Thus, Valdivia had one foot planted in the Republican camp; another on the Democratic reservation; he was courting Hispanic voters by tacitly celebrating his ethnicity while holding himself out as a rock-ribbed conservative on social and financial issues to white voters; his appeal was to taxpayers and holding government spending in line; simultaneously he was backed by public employee unions who expected him to continue escalating their salaries and benefits; he was in Travis-Miller’s corner when she took action that was in keeping with his own political interests, as when she cashiered Persico; he saw her as the enemy, which she was, as she was silently militating for his opponent, Davis, in the back room during the election season.
When the council took the first several runs at Travis-Miller in December, January, February and March, the city manager hung on because only two solid votes, those of Ibarra and Sanchez, existed to hand her a pink slip. Valdivia, who was simultaneously militating to undue several of the restrictions placed on the mayor by the new charter and was also working to attenuate the city manager’s generic authority, had been counting on Councilman Henry Nickel and Councilwoman Bessine Richard swinging behind the effort. Neither was, previously, ready to sign on. This week, however, Richard finally demonstrated herself willing to take the first step, consisting of placing Travis-Miller on administrative leave with pay.
An additional irony is that the gambit to relieve Travis-Miller of command has resulted in the elevation of Assistant City Manager Teri Ledoux into the position of acting city manager. Ledoux was installed as assistant city manager by Travis-Miller in October 2017. At that time Ledoux was working in La Verne as the assistant to the city manager. Previously, Ledoux had worked in San Bernardino, having been an assistant to the city manager for 15 years between 1995 to 2000. She had promoted to the post of administrative services director and was in that position when Travis-Miller, who had just replaced McNeely as the city’s lead administrator, in July 2012 brought her back to serve as what was in effect the deputy city manager.

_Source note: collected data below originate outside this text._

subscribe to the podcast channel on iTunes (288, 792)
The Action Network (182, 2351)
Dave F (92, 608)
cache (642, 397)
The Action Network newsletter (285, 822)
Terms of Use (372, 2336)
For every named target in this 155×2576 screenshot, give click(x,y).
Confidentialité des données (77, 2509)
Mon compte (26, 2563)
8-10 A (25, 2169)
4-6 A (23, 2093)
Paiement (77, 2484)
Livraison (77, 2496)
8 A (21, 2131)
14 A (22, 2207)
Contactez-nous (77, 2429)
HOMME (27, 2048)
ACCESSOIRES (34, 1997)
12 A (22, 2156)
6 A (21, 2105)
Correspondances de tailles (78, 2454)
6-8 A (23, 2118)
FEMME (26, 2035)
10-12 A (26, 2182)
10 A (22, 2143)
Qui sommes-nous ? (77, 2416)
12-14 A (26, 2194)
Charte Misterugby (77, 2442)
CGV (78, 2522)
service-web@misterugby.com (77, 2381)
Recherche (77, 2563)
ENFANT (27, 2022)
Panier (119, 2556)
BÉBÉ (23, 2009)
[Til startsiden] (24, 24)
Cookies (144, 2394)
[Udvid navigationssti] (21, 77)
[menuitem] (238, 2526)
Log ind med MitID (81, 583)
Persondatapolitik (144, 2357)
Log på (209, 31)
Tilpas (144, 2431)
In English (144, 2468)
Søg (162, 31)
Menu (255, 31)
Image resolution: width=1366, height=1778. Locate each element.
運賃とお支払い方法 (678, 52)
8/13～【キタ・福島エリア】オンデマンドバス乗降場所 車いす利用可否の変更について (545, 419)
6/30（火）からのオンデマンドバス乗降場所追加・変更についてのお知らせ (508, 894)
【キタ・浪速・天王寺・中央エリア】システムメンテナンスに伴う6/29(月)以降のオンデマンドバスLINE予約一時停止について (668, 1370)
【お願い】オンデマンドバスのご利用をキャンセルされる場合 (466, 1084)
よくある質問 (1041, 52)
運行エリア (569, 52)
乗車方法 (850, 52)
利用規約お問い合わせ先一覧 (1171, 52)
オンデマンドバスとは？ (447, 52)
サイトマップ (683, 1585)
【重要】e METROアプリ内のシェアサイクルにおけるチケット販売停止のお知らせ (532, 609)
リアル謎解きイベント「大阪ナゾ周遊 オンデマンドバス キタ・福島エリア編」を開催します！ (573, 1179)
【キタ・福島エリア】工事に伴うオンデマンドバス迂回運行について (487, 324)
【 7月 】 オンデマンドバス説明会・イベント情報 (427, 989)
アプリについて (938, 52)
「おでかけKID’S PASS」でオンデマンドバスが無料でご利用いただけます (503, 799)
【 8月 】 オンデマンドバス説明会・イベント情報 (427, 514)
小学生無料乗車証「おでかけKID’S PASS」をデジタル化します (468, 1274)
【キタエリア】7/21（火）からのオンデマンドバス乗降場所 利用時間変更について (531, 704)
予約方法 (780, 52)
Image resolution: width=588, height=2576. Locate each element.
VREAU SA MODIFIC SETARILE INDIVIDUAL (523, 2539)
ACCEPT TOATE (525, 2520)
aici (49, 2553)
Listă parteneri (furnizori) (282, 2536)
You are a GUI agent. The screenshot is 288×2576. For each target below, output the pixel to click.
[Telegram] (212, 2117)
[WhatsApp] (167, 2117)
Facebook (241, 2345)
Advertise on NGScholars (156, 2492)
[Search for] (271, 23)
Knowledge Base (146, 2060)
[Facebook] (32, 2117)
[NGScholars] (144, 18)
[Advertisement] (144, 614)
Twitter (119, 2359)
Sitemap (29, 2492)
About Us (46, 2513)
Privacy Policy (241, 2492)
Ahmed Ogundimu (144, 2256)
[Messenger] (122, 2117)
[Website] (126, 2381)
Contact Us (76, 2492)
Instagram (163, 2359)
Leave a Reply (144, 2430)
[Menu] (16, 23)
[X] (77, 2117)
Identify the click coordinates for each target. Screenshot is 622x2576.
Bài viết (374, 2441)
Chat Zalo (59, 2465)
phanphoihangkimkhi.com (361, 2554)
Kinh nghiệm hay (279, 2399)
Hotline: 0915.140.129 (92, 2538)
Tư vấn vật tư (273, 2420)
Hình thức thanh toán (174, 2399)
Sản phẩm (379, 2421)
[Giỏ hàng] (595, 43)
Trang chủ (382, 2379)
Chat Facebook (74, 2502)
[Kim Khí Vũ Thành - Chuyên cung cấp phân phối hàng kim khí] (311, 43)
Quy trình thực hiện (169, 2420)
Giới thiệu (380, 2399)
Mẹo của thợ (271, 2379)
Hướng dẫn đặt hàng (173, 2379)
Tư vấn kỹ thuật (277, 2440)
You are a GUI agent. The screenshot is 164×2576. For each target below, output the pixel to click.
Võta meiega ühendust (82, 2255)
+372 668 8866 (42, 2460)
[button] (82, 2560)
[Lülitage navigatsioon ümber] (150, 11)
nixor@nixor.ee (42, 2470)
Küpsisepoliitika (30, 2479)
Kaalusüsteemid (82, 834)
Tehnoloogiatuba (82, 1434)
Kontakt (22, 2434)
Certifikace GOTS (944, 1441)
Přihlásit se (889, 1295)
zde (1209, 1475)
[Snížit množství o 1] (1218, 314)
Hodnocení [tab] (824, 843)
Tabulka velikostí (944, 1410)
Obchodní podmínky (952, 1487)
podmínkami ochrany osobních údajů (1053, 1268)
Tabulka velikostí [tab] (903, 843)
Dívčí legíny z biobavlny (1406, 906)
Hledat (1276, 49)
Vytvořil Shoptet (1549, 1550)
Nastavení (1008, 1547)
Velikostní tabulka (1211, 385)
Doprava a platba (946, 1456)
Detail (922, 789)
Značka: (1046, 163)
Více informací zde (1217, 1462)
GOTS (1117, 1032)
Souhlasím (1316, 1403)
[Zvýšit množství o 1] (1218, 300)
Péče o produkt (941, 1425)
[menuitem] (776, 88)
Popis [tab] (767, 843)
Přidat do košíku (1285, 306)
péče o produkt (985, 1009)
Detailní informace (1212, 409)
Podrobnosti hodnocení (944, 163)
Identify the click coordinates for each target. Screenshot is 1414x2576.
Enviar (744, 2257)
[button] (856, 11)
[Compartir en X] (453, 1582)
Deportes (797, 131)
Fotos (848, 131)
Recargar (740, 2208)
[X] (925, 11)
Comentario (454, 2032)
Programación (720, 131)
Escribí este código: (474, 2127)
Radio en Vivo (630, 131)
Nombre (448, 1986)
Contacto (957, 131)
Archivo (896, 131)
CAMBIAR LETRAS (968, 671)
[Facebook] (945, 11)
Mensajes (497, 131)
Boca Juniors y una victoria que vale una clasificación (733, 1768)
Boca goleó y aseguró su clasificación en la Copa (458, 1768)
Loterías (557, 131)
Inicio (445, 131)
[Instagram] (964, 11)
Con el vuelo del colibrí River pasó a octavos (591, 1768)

When Travis-Miller departed San Bernardino in 2013, Ledoux left as well. What the city council’s 3-to-3 vote last week capped with Valdivia’s tiebreaker has bought the city is, essentially, Travis-Miller Lite in the person of Ledoux.
Both a waiting game and a race is now on in earnest. All eyes are on the contest between Figueroa and Ortiz. Anthony Aguirre had also initially signed up for that contest, but then withdrew. Because of his lag in withdrawing, his name yet appears on the ballots that were mailed out. If Figueroa, a sure Valdivia ally, prevails, Travis-Miller is history. If Ortiz wins, Travis-Miller can remain in office, most likely, for another two years.
Whether, of course, Travis-Miller would want to remain in place as city manager under circumstances that include a divided city council in which a bare 4-to-3 majority is out of step with the mayor is another question.